Weinstein has viewed the potential of this solution, noting that it has the potential to double weekly testing volumes, as well as benefit the company. “While we cannot predict how long the need for millions of weekly tests at this level will continue, we can confidently state that Hologic is uniquely positioned among the larger, diversified medical technology companies to be able to have a massive offset to business headwinds,” he wrote in a note highlighting the company’s quarterly results.
Weinstein also highlighted Quidel Corp. and Becton, Dickinson & Co. (BD) as possible players in this space. San Diego-based Quidel offers tests that can be run on rapid immunoassay platforms. “These tests are often viewed as less sensitive than their molecular counterparts, but given that they can be deployed at the POC (whether that be a physician’s office, retail clinic, employer, etc.), there is tremendous value to the system,” Weinstein wrote April 24. One solution could be the Quidel Sofia system, as it has a presence in retail clinics, in addition to physician offices. With more than 40,000 units placed, this offering’s footprint exceeds that of the molecular POC systems, even the aforementioned ID Now, “which is running tests on only 3,000 of its 18,000 systems in the field and has recently been reported to have poor performance at some sites, and Cepheid’s 5,000 systems.”
Franklin, N.J.-based BD reported April 13 that the FDA had granted EUA for an additional molecular diagnostic test for COVID-19 that can return results in two to three hours. The new test also has been CE marked. BD also has a good number in terms of installed base at roughly 25,000 units.
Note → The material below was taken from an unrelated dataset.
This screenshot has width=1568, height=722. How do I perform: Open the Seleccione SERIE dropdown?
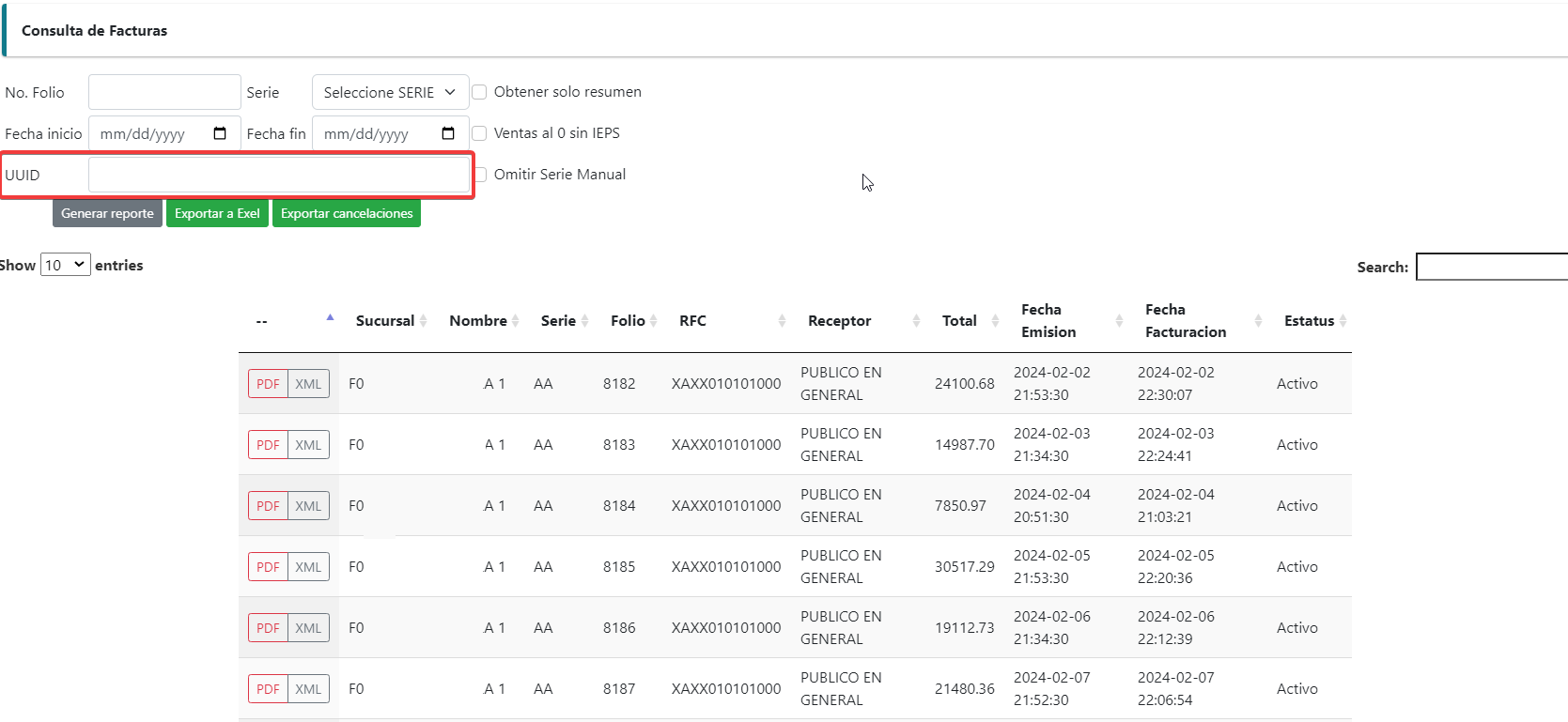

Cowen’s Josh Jennings wrote April 27 that BD has several COVID-19 molecular diagnostic testing options that will run on the BD Max molecular diagnostic system. “BD Max is used in hundreds of laboratories in nearly every state in the U.S. and in thousands of laboratories worldwide and can process 24 samples simultaneously with results in two to three hours.
Quidel’s earnings call took place May 6, while BD’s is slated to take place May 7.
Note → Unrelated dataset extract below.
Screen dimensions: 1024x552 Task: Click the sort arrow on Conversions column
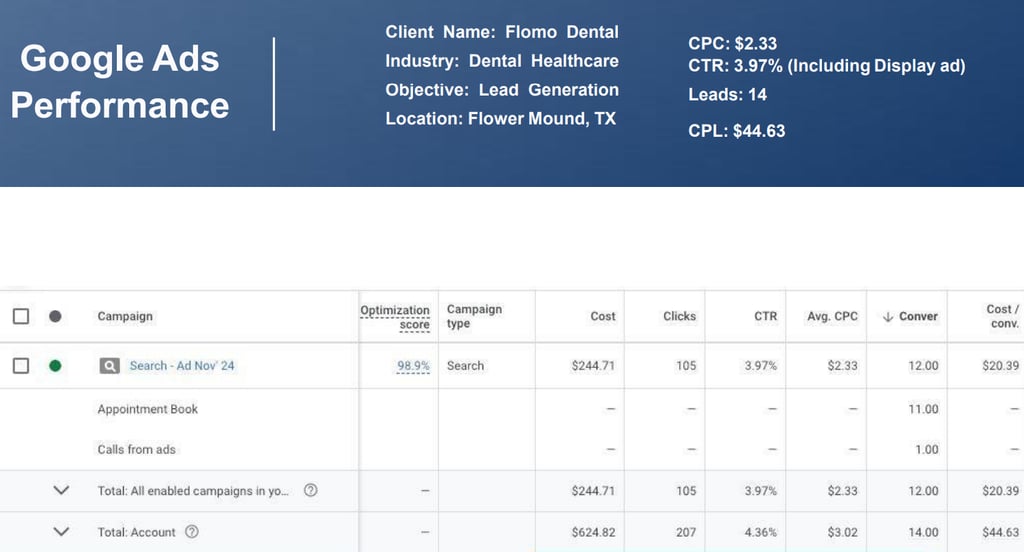(x=887, y=317)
While public companies have received a lot of attention, private firms are responding, too. For example, Mesa Biotech Inc., of San Diego, reported March 24 that it had secured EUA for its Accula SARS-CoV-2 Test, which gives COVID-19 diagnostic results in 30 minutes.
“Our customers love the easy-to-use design of our platform technology,” Ingo Chakravarty, president and CEO of Mesa Biotech, told BioWorld when asked about feedback received thus far. “The sample preparation steps are just a very few, especially compared [with] other testing platforms out there.”
Chakravarty pointed to the system’s simplicity: A nasal swab is taken then inserted in a buffer vial and stirred five times. A pipette sample is put in the test cassette, and the lid is closed. “That’s it,” he added.
“In addition, and probably even more important, our platform technology utilizes true PCR technology, called thermal, end point PCR. Thermal PCR is considered the gold standard in clinical lab testing. Hence, we trust that our test performance is providing our customers with the best of both worlds, central lab testing quality, in a palm sized, highly mobile format.
When asked about obstacles to getting testing out more broadly, Chakravarty, who joined the company just a few weeks ago, highlighted the supply chain and access to product components, as demand is far exceeding the ability to produce. “That said, we are putting significant resources in place to improve capacity on a weekly basis.” He concluded that the company has worked with a range of stakeholders to deploy testing capabilities at scale across the U.S.
Editor's note: This article is part of a series of stories assessing the state of the rapidly evolving COVID-19 diagnostics.